STORED DATA:
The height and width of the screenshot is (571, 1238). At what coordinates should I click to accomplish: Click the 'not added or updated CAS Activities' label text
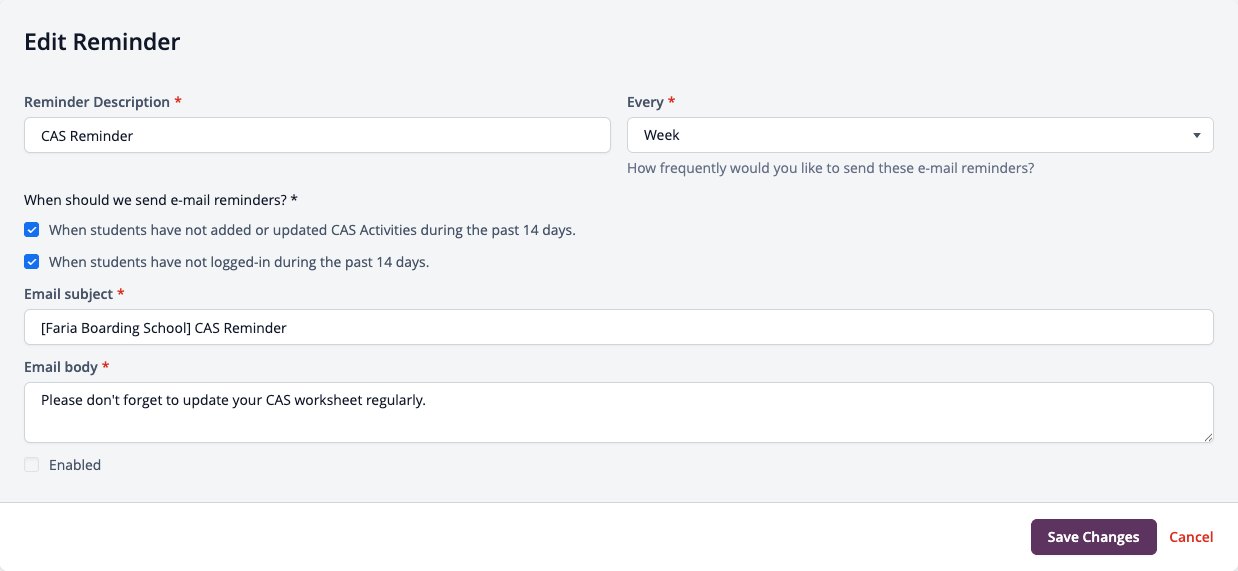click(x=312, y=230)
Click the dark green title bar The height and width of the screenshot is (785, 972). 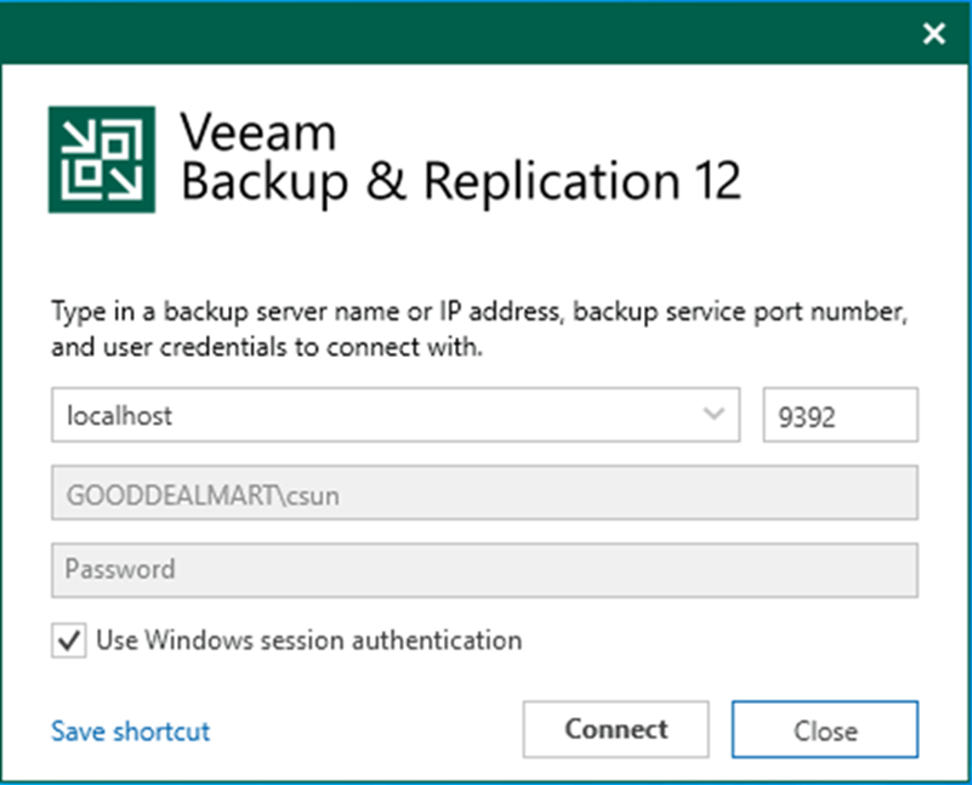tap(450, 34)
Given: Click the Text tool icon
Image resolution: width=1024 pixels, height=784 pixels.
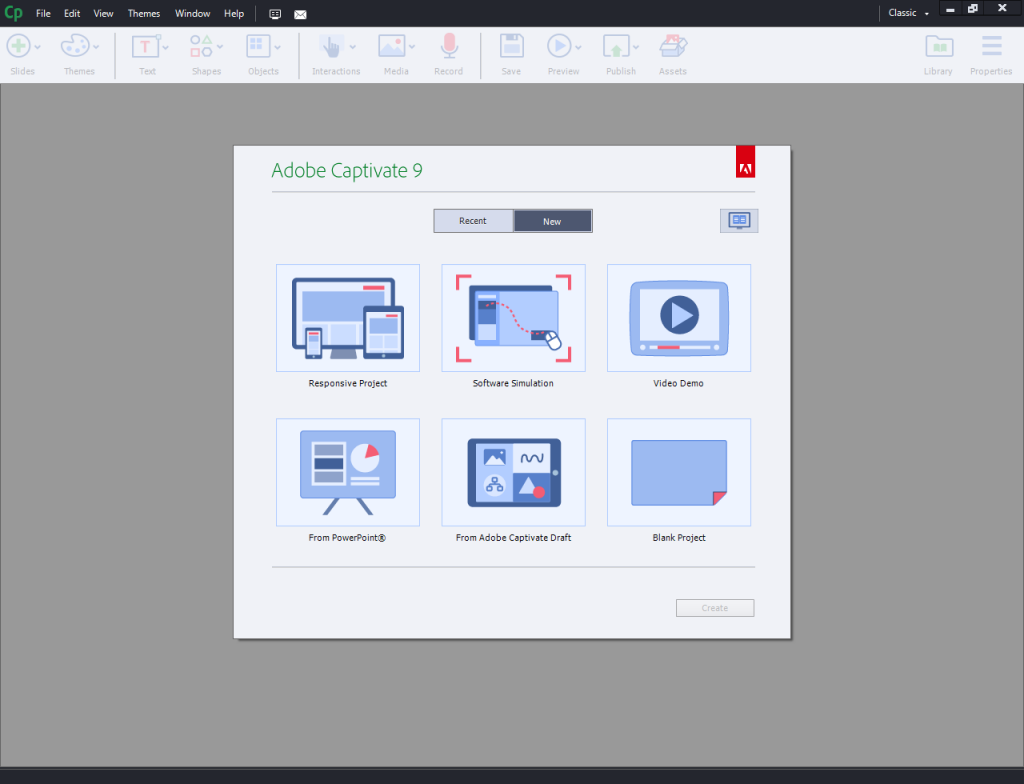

TASK ITEM: Once the line with "Given: Click the Text tool icon" is found, output it and every line after it through the end of the listing, exactly, without pictures.

EXERCISE RESPONSE:
Given: Click the Text tool icon
Image resolution: width=1024 pixels, height=784 pixels.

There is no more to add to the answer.